Strengths: The YGTSS is a short, easy to use tool which asks individuals to reflect on their symptoms over the past 7-10 days, therefore it can also easily be used multiple times over the course of treatment to gauge how the individual is going. The multiple scales and interview used in the YGTSS enables a lot of information to be provided about the severity and interference the Tic symptoms are having on the individual (Storch, 2011).

Weaknesses: The YGTSS has only been used in a child and adolescent population (6-17 years old), its use with individuals over 17 years has not be psychometrically tested. The YGTSS is only a measure of the severity of Tic symptoms, and does not aid clinicians in deciding a treatment response for these symptoms (Storch, 2011). Bias can always play a role in self report measures, such as the YGTSS, and clinicians should be cautious of this.

References

Kircanski, K., Woods, D., Chang, S., Ricketts, E., & Piacentini, J. (2010). Cluster analysis of the Yale Global Tic Severity Scale (YGTSS): Symptom dimensions and clinical correlates in an outpatient youth sample. Journal of Abnormal Child Psychology, 38(6), 777-88.

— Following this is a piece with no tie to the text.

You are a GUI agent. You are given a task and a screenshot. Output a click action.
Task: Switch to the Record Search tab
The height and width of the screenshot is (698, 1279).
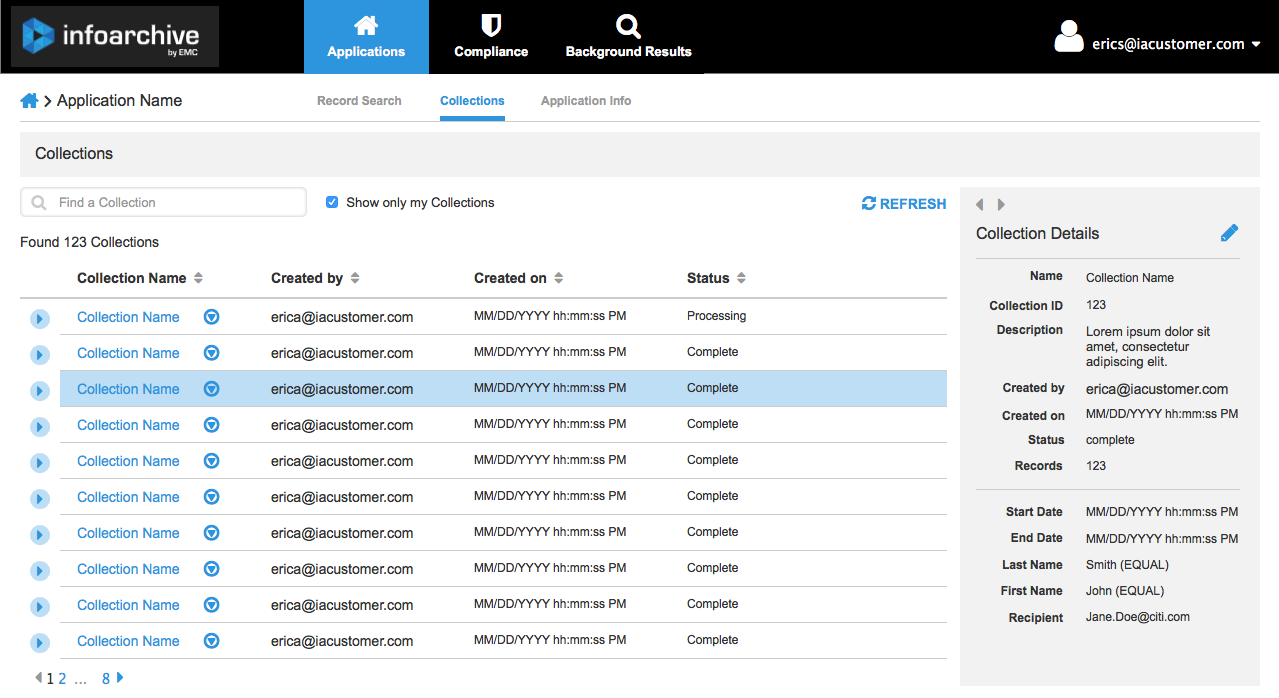[x=359, y=101]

Leckman, J. F., Riddle, M. A., Hardin, M. T., Ort, S. L., Swartz, K. L., Stevenson, J., et al. (1989). The Yale Global Tic Severity Scale: initial testing of a clinician-rated scale of tic severity. Journal of the American Academy of Child and Adolescent Psychiatry, 28, 566–573.

Scahill, D. (2013). Yale Global Tic Severity Scale. Encyclopedia of Autism Spectrum Disorders. Springer New York. 3415.

Selles, R., Murphy, T., Obregon, D., Storch, E., & Lewin, A. (2013). Treatment decisions for chronic tic disorders. Clinical Practice, 10(6), 765-780.

Storch, E. A., Murphy, T. K., Fernandez, M., Krishnan, M., Geffken, G. R., Kellgren, A. R., & Goodman, W. K. (2007). Factor-analytic study of the Yale Global Tic Severity Scale. Psychiatry research, 149(1), 231-237.

Storch, E., De Nadai, A., Lewin, A., McGuire, J., Jones, A., Mutch, P., Murphy, T. (2011). Defining Treatment Response in Pediatric Tic Disorders: A Signal Detection Analysis of the Yale Global Tic Severity Scale. Journal of Child and Adolescent Psychopharmacology, 21(6), 621-7.

Storch, E. A., Murphy, T. K., Geffken, G. R., Sajid, M., Allen, P., Roberti, J. W., & Goodman, W. K. (2005). Reliability and validity of the Yale Global Tic Severity Scale. Psychological assessment, 17(4), 486.